The Rough Guide to the Music of Morocco
The Rough Guide to Psychedelic Africa
[World Disc (2012)]

Those intrepid anthologists at Rough Guide continue to crank out top-drawer, regionally themed compilations of the musics of the world. Two of their latest releases focus on offerings out of Africa. The Rough Guide to the Music of Morocco does include one track by the most familiar Moroccan Group, the Master Musicians of Joujouka, but its emphasis is on 21st century ensembles that blend styles such as hip hop (Fnaire’s raucous Sah Raoul and H-Kayne’s guttural “Jil-Jdid”), funk (London based U-Cef’s powerful “Boolandrix”), and electronica (Amira Sagati’s jittery “El Aloua”) with traditional Moroccan percussion/vocal styles. Maalem Said Damir and Gnawa Allstars exemplify the pervasive influence of the Gnawan Sufi sect on Moroccan popular music. In addition to the Master Musicians of Joujouka, traditional Moroccan music is represnted by influential composer/vocalist Samy Elmaghribi (“Mal Hbibi Malou”) and southern Moroccan ensemble Compagnes Musicales du Tafilalet (Compagnie El Haman/Ya Rijal L’bled”). The Moroccan disc is paired with an bonus album by contemporary Moroccan rock-rappers Groupe Magazan. Their slick pop sound incorporates synthesizers, processed electric guitars, and violin.
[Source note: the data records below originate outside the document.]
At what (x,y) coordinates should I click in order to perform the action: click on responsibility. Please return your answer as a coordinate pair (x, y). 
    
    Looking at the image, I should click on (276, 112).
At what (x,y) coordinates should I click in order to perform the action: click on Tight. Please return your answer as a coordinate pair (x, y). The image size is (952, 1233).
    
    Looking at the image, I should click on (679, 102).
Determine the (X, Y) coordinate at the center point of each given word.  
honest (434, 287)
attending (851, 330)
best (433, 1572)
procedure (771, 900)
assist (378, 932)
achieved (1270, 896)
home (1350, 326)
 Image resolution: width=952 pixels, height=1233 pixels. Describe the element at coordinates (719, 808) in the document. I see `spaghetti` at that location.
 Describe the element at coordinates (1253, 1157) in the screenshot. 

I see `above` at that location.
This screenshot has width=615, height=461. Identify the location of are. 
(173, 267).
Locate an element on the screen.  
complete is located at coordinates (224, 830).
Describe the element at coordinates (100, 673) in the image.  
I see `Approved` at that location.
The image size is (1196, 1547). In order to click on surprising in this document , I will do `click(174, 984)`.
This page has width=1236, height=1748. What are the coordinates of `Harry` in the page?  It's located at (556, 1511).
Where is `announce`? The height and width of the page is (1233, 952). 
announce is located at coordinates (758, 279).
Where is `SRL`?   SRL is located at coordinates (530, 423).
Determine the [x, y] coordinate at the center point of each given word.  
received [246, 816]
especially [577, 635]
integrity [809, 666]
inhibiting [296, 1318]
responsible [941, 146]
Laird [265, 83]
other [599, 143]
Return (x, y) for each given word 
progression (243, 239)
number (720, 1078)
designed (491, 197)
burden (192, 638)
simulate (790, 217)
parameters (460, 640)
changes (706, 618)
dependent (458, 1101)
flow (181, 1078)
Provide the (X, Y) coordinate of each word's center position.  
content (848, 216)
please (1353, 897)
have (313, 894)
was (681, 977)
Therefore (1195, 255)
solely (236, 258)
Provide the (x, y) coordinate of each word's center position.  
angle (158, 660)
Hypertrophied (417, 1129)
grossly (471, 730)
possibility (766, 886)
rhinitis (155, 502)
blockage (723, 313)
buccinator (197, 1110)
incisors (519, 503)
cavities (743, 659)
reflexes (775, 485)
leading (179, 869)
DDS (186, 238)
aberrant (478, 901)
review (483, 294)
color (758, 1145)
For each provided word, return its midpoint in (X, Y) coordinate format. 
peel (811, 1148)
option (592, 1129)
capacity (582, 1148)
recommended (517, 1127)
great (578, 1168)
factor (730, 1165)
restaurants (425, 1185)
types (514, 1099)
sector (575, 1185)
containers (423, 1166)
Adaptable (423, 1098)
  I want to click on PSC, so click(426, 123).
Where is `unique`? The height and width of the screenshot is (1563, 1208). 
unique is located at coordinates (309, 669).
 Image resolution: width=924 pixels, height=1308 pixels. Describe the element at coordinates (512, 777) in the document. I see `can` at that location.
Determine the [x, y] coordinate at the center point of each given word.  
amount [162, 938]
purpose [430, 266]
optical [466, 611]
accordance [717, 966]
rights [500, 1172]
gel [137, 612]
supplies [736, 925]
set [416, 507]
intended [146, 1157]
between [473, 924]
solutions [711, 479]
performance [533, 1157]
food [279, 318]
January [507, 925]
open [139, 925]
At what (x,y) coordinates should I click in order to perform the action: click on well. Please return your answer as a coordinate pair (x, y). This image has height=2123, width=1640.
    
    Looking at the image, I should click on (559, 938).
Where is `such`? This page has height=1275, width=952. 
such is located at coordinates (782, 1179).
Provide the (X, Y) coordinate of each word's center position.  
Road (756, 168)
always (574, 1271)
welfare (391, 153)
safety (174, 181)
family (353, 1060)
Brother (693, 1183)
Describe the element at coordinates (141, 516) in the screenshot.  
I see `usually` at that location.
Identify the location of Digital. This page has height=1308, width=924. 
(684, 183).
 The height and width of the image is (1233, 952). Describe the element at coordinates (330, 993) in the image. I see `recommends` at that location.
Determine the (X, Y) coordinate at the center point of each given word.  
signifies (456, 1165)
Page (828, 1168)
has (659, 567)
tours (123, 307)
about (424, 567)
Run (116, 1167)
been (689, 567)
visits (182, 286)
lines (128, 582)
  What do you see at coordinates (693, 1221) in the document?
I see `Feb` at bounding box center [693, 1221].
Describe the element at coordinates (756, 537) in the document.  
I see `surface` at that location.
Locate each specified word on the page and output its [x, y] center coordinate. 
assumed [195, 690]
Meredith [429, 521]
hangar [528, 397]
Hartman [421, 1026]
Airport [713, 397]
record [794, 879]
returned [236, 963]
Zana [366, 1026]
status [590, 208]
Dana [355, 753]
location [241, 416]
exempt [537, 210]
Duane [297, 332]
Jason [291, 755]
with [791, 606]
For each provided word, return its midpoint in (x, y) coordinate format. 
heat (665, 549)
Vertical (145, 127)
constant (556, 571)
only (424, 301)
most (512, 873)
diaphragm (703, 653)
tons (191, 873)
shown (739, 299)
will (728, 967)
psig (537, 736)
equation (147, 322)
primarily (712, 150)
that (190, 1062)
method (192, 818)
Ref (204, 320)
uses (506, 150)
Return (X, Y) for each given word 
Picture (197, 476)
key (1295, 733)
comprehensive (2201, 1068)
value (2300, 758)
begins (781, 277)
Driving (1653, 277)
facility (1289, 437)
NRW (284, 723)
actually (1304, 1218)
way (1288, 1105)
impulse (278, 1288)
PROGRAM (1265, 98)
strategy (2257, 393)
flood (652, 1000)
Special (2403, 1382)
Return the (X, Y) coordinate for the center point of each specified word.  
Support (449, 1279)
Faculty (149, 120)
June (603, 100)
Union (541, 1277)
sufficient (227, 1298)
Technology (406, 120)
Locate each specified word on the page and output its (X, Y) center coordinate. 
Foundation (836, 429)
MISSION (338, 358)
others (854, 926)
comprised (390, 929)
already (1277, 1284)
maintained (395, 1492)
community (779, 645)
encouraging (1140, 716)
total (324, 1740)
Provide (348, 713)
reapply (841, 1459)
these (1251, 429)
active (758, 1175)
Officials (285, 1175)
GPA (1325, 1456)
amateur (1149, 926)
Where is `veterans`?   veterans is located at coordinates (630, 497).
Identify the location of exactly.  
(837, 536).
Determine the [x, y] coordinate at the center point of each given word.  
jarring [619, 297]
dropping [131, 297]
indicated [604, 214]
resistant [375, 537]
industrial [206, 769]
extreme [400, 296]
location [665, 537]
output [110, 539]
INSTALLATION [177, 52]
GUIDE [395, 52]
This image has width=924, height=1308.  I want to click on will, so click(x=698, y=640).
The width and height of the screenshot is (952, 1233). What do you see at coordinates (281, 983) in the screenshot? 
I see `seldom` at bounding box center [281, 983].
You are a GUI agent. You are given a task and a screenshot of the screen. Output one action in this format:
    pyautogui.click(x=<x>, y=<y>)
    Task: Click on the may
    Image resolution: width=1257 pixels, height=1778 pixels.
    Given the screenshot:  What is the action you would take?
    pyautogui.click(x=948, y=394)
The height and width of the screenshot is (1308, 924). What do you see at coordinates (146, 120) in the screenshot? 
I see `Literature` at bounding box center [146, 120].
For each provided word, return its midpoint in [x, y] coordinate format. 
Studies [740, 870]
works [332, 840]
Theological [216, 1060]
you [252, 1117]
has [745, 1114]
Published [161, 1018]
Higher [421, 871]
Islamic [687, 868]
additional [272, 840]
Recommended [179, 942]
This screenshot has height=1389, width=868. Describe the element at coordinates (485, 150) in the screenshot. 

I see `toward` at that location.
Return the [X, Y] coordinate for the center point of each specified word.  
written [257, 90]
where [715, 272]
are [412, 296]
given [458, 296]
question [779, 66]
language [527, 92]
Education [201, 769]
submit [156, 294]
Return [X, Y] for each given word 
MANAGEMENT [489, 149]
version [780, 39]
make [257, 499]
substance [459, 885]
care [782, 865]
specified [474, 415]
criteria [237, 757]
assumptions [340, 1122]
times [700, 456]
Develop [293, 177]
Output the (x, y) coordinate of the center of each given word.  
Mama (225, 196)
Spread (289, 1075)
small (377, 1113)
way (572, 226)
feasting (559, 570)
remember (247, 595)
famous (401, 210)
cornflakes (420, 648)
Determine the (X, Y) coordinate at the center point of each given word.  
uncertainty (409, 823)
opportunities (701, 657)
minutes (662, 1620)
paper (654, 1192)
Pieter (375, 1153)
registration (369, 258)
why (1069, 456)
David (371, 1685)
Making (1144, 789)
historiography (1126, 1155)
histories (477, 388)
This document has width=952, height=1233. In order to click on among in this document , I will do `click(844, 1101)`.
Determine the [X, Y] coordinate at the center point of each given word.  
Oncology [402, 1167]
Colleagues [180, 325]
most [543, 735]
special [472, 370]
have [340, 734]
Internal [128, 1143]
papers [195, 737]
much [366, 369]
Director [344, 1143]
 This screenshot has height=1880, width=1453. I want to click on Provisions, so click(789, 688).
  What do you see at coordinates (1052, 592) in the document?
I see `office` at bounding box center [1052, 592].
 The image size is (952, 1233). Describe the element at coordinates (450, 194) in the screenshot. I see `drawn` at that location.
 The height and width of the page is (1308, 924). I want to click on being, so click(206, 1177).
The Rough Guide to Psychedelic Africa casts a broad net to survey groups throughout Africa that employed varying mixes of electric guitars and horns during the fertile period between the late 1960s and early 1980s. Although the artists clearly reflected trends in Europe and the U.S., each provided their own spin on psychedelic music, a term so all-inclusive that it has become an almost meaningless category. Some of the most seminal African guitar bands are represented, including Mali’s venerable Rail Band (“Wale Numa Lambaliya”), Senegal’s Orchestra Baobab (“Nijaay”), and Benin’s Orchestra Poly-Rhythmo (“Pardon”). Nigerian soul star Victor Olayia’s funk outing “Let Yourself Go” is pure James Brown, while Guiinean ensemble Orchestra de la Pailotte’s “Kadia Blues” is a slow, quiet minor key exercise. Tanzanian combo Milmani Park Orchestra’s breezy “Taxi Driver” features smooth vocal harmonies and slinky electric guitar flourishes. The bonus disc for this set is Nigerian guitarist Victor Uwaifo’s 1971 album Ekassa. Uwaifo’s unstoppable groove is augmented by a wide variety of instrumental textures, including flute, organ, clean and distorted electric guitars, and a variety of percussion textures.